Everywhere I drove, there were hordes of people.  Bars were serving drinks, restaurants were giving curbside service--Grab and Go.  People walked in groups around the lake and gathered in masses in the park.  I've never seen so many bicyclists of the pedestrian kind.  It was too much.  After months of solitude, I wasn't ready for the herd.

I haven't been to the beautician in eighteen weeks.

I'm going to miss the quiet world, I think, the one where neighbors walked by and smiled and said hello, the one with minimal traffic and lots of clean air.  But people, it seems, are ready to crowd together again.

I know.  I understand.  I wish for some things, too.  And I will have to recalibrate.  I have become slothful beyond my usual sloth.  Noting gets done.  I need to get up mornings with a purpose.  If nothing else, I must get out of my camera and into my car and find a place in the early morning light that is photographable.

But I have enjoyed this quiet as much as I've dreaded it.  I never got to adjust to my new retirement.  I never got to find out what that means.

I went to my mother's and sat and drank wine for a couple hours and chatted about this and that.  My memory about our lives seems to be better than hers.  I recall simply sensual things, lizards crawling in the courtyard in the first residence we had in this town, the shadows in the dirt, the neon sign.
Carolina Moon Motel.  A man dove from a high dive in blinking stages, over and over and over again.  I remember the make of the engine on our first cabin cruiser, a small, plywood, hard chined affair.  My father was cheap, I said, and the engine was constantly failing.  I remember him pulling the cover of the engine off often, fooling with the carburetor or the spark plugs or the gas lines.  He would have to wrap a cord around cylinder and crank it by hand.  It was awful.  I remember though I was barely a boy.

My mother asked me what I would do with her house when she dies.  It was matter of fact.  She wanted to know if I would live in it.  I didn't show.  I thought a minute and said I didn't know.  Perhaps I would sell both houses and move.  She nodded at the thought.

Then she said, "But I might live to be a hundred."

"Sure," I said, "it is the new eighty."

She laughed good at that.

In truth, I am certain to die before her, but I didn't say it.  I know it isn't something she can bear.

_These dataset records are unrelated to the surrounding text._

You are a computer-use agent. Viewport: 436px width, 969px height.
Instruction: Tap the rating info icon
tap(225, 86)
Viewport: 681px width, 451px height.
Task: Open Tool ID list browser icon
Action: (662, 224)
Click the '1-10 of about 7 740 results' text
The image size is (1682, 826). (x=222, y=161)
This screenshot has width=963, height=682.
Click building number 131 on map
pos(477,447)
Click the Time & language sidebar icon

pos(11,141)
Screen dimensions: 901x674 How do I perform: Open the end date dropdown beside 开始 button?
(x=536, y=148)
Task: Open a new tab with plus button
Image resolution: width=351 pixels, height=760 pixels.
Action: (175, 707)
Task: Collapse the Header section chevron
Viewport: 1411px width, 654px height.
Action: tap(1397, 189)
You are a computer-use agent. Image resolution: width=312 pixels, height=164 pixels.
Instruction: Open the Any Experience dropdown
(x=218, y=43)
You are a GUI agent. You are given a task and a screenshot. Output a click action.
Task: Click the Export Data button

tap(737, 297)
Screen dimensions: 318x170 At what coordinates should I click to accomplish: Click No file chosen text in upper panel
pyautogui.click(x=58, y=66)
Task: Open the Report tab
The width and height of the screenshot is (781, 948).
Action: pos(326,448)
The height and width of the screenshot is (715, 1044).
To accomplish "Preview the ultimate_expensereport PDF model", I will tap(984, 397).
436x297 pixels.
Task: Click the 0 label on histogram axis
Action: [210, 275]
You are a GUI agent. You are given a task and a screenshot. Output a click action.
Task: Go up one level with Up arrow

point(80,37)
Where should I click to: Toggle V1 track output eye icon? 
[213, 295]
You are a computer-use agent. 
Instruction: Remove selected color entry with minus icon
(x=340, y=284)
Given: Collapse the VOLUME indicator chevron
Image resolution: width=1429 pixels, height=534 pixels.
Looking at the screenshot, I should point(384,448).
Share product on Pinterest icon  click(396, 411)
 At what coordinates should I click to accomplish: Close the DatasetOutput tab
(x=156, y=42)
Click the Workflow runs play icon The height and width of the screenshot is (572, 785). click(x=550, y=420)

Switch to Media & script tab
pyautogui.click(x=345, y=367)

All around us, new life erupts.  There is youth, and it wants its time.  Who are we to deny it.  Me?  I want more.  I want to be that Tarzan/Lord Byron/Errol Flynn character that you know who was said to be.  I'm still learning.  Give me time.  I might still be.

I sit outside in the final light.  I've had to spray for mosquitoes in this cursed place.  The sprinklers have just come on and the cats know how long it will be before they will need to move.  I have eaten my leftover pork and red beans and rice and am having a strong, sweet scotch.  It is something I like. When I die, I'll wonder what hand drink had in it, but then I'll think, what if I didn't drink and died of it anyway?  I have enjoyed my pleasures.  Sometimes I think I may have earned them.

I'll go into the house now and try to figure out the night.  I have made a list on Amazon of things I want to watch.  Tomorrow, I'll try to start to be productive.  I mean, authorities tell us we are getting back to normal.  Who am I to disagree?